Auburn’s offensive coordinator has had a heck of a journey
Gus Malzahn is one of the luckiest human beings walking God’s green earth today.
And if he wants to keep his new job, that luck better not run out.
The path for Auburn’s new offensive coordinator began three years ago in Springdale, Ark. The high school coach had five of the most sought-after prospects in the country that year with quarterback Mitch Mustain atop the list.
According to Scout.com, Mustain was rated the No. 1 high school quarterback in the country. Former Arkansas coach Houston Nutt, under pressure after two losing seasons, knew he could not let the state’s top player slip away. Malzahn knew he had a meal ticket to the big time.
Add those factors together, and the result was Malzahn’s promotion from high school head coach to offensive coordinator in the SEC. Take a long look because it’s going to be a while before another coach will be worthy of that sentence.
The aftermath wasn’t pretty. Sure, Arkansas won the SEC West title and was rewarded with an SEC title game appearance and a berth in the Capital One Bowl. But the Mustains turned into head cases.
They paid visits to Nutt and Arkansas athletic director Frank Broyles to discuss Mustain’s lack of playing time. They expressed disgust at Mustain slipping behind Casey Dick in the rotation.
Call me crazy, but with Darren McFadden and Felix Jones in my backfield, I’d opt for the game manager over the headline grabber every time.
So Mustain transferred to Southern Cal — where he spent the 2008 season on the bench. Malzahn, having made a name for himself with two of the best backs in the country — and already carrying baggage — was snapped up by Tulsa.
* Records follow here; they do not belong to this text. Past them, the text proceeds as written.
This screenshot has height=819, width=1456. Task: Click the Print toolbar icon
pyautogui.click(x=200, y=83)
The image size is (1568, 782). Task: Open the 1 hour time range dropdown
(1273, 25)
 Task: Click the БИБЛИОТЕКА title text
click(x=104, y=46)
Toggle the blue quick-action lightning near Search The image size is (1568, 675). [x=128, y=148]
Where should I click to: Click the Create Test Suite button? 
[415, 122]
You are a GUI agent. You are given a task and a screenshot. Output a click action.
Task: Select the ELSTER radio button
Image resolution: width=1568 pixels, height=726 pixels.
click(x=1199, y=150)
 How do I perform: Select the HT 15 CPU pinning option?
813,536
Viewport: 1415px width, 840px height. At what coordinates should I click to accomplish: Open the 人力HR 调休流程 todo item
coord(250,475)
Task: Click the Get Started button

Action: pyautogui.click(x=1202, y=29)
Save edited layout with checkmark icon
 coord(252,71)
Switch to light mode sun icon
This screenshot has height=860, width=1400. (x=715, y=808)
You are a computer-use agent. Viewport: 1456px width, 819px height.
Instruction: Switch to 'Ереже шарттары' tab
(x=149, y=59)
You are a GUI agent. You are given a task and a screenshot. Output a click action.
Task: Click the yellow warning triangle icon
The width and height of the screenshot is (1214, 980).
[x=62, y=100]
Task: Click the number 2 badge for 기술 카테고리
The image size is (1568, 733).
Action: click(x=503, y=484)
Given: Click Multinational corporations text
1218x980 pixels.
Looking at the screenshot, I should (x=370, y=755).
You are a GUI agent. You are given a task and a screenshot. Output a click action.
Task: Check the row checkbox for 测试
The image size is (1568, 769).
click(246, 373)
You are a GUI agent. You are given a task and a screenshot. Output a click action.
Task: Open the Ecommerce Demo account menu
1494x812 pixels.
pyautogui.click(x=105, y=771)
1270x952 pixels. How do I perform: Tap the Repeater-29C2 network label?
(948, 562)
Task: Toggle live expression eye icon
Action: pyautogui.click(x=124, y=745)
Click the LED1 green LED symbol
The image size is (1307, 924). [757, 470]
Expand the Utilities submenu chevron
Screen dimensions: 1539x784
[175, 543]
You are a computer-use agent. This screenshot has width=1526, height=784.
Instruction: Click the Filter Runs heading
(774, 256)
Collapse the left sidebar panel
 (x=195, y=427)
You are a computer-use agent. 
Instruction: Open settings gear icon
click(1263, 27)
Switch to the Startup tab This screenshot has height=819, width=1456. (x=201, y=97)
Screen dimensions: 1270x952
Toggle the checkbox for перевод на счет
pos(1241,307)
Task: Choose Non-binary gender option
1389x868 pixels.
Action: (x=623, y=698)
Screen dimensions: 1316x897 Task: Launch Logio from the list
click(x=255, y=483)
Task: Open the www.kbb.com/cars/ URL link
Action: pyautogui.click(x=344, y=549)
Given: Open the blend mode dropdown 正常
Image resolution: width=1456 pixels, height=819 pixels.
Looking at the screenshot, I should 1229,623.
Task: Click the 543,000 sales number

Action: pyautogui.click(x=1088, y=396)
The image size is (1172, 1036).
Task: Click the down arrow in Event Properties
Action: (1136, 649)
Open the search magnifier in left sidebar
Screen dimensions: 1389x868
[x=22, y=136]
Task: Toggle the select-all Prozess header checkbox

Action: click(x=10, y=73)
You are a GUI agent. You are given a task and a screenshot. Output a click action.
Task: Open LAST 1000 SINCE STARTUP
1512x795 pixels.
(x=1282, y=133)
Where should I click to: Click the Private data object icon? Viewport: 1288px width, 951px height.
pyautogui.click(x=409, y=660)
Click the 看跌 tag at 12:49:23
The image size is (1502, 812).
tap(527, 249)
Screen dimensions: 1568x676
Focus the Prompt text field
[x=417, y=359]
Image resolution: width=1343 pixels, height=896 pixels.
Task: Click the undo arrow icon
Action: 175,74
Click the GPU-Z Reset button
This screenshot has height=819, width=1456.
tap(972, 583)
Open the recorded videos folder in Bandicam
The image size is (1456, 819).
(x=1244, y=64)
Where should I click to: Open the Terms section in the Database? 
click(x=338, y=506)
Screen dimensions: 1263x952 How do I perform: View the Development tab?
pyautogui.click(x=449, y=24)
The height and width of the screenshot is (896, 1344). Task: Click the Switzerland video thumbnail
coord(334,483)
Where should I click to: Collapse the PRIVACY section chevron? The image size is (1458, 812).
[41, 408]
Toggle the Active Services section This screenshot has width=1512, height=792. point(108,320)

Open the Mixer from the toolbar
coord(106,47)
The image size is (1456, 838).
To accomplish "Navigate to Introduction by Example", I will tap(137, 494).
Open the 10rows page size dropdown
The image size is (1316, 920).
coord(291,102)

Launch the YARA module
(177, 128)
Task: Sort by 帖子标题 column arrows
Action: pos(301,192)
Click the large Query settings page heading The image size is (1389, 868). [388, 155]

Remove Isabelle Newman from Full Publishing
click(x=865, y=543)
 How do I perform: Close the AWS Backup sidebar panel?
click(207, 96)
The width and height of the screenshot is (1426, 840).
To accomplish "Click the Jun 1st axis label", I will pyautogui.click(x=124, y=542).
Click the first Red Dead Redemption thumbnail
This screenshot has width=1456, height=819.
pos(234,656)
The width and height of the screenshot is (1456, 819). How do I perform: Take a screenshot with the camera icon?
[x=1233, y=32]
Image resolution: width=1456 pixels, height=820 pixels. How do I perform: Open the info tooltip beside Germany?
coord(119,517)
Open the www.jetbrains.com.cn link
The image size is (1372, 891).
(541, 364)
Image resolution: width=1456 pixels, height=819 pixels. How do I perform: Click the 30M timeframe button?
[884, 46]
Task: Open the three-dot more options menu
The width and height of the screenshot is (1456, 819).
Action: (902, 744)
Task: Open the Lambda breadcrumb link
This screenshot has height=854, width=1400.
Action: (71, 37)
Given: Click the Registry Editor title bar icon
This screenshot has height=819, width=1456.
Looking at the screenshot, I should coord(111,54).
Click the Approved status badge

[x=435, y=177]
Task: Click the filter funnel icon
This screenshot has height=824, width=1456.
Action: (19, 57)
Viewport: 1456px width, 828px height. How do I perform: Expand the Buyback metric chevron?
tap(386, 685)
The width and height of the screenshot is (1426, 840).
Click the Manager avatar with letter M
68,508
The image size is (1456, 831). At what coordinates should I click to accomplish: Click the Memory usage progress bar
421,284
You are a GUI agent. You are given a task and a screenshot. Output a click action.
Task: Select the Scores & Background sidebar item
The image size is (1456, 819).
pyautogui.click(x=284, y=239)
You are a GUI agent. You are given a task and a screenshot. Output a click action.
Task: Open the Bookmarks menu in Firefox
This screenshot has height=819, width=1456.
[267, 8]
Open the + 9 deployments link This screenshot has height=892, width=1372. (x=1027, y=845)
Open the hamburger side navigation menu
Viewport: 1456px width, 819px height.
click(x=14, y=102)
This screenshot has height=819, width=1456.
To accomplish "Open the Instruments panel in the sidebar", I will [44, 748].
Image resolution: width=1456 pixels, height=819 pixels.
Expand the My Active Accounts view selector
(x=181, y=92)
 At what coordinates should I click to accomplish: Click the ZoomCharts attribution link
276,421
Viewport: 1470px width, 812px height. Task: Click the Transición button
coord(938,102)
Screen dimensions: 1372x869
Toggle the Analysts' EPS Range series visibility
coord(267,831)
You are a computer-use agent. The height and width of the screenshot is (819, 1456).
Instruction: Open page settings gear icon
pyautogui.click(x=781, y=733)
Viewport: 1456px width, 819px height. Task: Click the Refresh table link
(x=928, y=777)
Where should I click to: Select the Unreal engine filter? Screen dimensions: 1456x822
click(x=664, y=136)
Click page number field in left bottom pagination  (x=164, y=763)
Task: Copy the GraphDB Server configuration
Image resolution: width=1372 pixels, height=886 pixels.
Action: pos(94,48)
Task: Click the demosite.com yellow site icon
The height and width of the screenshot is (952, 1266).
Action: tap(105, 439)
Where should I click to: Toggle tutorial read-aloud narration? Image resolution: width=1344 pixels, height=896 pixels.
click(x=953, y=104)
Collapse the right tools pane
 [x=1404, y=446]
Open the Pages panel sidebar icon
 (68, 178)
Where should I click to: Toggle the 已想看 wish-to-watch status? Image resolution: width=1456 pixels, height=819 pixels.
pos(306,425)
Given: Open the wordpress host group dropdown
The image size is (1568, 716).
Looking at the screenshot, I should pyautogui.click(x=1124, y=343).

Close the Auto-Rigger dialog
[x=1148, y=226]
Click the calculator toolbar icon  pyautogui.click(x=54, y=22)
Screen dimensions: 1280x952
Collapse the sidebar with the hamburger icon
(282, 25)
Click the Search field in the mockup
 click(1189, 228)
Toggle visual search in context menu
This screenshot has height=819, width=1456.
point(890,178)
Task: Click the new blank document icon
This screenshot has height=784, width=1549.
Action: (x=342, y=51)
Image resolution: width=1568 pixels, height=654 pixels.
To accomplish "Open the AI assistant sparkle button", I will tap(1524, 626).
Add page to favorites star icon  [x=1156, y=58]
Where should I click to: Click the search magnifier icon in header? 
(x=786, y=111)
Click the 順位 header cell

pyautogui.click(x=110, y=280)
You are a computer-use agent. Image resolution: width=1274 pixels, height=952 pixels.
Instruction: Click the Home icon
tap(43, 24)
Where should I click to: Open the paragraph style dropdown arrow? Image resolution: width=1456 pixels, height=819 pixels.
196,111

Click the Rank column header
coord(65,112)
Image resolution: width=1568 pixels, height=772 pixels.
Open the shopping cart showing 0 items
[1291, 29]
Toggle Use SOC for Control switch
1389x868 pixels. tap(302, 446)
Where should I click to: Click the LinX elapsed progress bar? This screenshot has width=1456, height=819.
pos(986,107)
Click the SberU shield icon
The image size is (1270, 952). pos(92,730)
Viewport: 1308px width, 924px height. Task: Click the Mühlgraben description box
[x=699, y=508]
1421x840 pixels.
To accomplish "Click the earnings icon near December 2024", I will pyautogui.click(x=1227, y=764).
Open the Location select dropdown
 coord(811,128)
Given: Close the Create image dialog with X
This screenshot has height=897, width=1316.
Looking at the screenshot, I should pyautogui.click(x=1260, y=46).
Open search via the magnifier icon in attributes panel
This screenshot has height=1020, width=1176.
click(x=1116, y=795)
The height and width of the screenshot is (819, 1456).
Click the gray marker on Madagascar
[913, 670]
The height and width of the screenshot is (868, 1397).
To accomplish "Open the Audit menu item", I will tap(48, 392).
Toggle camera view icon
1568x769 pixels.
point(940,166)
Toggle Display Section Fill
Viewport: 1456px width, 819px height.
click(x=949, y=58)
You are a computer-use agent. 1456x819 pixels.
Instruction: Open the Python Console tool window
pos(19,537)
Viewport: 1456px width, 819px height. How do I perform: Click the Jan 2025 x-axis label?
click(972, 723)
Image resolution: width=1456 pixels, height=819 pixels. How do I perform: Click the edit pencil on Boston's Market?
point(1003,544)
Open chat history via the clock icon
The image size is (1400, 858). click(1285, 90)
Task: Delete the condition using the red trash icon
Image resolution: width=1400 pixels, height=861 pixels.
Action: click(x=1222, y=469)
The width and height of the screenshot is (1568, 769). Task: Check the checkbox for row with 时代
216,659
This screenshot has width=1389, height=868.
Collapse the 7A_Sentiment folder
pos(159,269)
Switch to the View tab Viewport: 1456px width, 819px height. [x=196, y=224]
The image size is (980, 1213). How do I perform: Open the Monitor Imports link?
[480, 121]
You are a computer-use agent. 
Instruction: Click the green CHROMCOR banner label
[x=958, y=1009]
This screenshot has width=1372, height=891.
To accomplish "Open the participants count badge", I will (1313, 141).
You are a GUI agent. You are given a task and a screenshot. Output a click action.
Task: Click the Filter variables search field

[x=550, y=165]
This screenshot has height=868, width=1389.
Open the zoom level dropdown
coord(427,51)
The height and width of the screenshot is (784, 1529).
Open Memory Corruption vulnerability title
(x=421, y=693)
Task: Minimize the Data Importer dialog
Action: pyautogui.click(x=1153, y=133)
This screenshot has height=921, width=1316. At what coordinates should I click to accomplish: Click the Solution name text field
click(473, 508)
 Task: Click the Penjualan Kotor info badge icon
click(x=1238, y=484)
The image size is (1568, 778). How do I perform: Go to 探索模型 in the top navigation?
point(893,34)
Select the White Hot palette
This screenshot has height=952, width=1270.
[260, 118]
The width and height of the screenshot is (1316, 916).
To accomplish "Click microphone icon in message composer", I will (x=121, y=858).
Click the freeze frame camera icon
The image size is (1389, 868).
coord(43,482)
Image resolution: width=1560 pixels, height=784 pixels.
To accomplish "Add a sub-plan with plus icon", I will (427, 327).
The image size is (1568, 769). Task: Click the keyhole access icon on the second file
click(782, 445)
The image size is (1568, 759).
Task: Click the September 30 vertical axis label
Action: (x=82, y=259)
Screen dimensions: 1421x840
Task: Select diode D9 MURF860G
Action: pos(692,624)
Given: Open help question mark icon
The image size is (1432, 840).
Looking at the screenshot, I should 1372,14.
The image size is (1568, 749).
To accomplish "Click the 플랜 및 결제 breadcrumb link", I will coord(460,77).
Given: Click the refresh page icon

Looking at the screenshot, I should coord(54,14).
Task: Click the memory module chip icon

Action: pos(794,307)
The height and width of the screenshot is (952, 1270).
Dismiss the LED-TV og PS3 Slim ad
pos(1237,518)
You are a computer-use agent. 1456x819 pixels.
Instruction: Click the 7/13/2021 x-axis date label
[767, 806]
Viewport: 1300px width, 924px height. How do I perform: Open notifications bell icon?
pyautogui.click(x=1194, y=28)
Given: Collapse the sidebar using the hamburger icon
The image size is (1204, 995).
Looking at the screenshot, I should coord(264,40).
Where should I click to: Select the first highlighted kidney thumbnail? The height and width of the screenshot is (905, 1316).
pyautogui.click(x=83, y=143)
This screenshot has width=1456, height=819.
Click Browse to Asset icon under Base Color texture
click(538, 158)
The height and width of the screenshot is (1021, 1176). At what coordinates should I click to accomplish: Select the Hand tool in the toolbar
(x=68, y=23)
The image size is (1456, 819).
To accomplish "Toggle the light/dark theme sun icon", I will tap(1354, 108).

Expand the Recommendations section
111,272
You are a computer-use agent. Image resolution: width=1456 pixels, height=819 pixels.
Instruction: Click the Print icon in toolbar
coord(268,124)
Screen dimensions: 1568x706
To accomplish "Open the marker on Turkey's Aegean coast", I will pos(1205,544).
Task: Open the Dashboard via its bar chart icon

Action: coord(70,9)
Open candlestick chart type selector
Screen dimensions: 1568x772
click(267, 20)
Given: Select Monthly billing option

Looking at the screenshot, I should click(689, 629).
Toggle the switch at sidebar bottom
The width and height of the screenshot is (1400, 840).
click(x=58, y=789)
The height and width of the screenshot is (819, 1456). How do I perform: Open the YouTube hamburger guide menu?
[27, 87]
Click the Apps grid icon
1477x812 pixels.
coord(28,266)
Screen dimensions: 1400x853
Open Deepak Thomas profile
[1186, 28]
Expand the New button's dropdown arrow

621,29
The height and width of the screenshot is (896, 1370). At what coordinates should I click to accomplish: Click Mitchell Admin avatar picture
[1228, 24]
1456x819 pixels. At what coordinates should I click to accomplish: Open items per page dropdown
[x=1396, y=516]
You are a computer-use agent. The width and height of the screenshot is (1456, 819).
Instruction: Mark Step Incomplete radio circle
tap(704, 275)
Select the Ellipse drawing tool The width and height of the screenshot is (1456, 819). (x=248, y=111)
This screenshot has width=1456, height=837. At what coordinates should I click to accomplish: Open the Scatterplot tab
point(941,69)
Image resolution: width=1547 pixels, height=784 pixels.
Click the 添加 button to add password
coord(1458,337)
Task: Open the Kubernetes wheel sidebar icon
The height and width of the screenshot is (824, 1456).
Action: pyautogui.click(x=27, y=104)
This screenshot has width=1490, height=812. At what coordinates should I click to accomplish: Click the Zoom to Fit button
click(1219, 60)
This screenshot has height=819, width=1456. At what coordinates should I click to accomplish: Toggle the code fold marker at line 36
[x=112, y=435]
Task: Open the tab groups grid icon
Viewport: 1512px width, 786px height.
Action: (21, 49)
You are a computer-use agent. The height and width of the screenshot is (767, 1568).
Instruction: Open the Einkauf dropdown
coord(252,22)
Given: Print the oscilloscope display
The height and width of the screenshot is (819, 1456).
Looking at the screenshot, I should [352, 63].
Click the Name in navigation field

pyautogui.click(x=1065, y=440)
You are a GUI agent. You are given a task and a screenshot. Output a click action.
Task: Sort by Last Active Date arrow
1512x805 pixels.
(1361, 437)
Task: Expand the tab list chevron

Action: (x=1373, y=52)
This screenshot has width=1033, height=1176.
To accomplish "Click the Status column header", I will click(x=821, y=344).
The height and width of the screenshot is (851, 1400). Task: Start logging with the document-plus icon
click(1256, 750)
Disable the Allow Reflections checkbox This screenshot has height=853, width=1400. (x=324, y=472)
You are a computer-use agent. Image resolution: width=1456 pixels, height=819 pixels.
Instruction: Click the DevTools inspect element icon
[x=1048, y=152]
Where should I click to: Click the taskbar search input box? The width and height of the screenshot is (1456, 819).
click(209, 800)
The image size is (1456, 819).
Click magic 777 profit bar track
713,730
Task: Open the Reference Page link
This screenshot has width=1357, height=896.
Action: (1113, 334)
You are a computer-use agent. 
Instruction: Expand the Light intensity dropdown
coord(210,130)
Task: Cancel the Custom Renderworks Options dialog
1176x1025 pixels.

To his credit, Malzahn’s offenses have put up great numbers. Check that, gaudy numbers.
Tulsa had the nation’s top offense in 2007, gaining 543.9 yards per game. The Hurricane also led Conference USA in passing, scoring, TD passes and passing efficiency, while ranking third nationally for passing, fifth for pass efficiency and 10th for scoring offense.
Impressive, no? The 2008 stats are even gaudier — second in the country in total offense with 565 yards and 47.4 points per game. The Golden Hurricane also ranks second in scoring, eighth in rushing and seventh in passing.
Both seasons at Tulsa are impressive at first glance, but a closer look reveals some weaknesses in the numbers. The 2007 team fell to its lone BCS opponent Oklahoma 62-21 and couldn’t defeat Central Florida in two attempts, losing both contests by an average of 20 points.
Yes, this is the same Central Florida team that gained 219 yards and three points in a Liberty Bowl loss to Mississippi State.
The 2008 team started 8-0, but again hit a speed bump against the lone BCS opponent on the schedule — it wasn’t Oklahoma. Malzahn couldn’t outduel an Arkansas team that finished 5-7. The Razorbacks fell to a three-win Mississippi State team two weeks later.
Truth is, the gaudy stats are great for the fans and pundits to talk about and regurgitate. But those alone do not convince me that he will be a good fit at Auburn. The Tigers do not have two first-round picks in the backfield, and quarterback is another question mark.
The SEC is not Conference USA, either.
Good fortune has followed Malzahn since he left the high school ranks. Time will tell if his luck is at its end.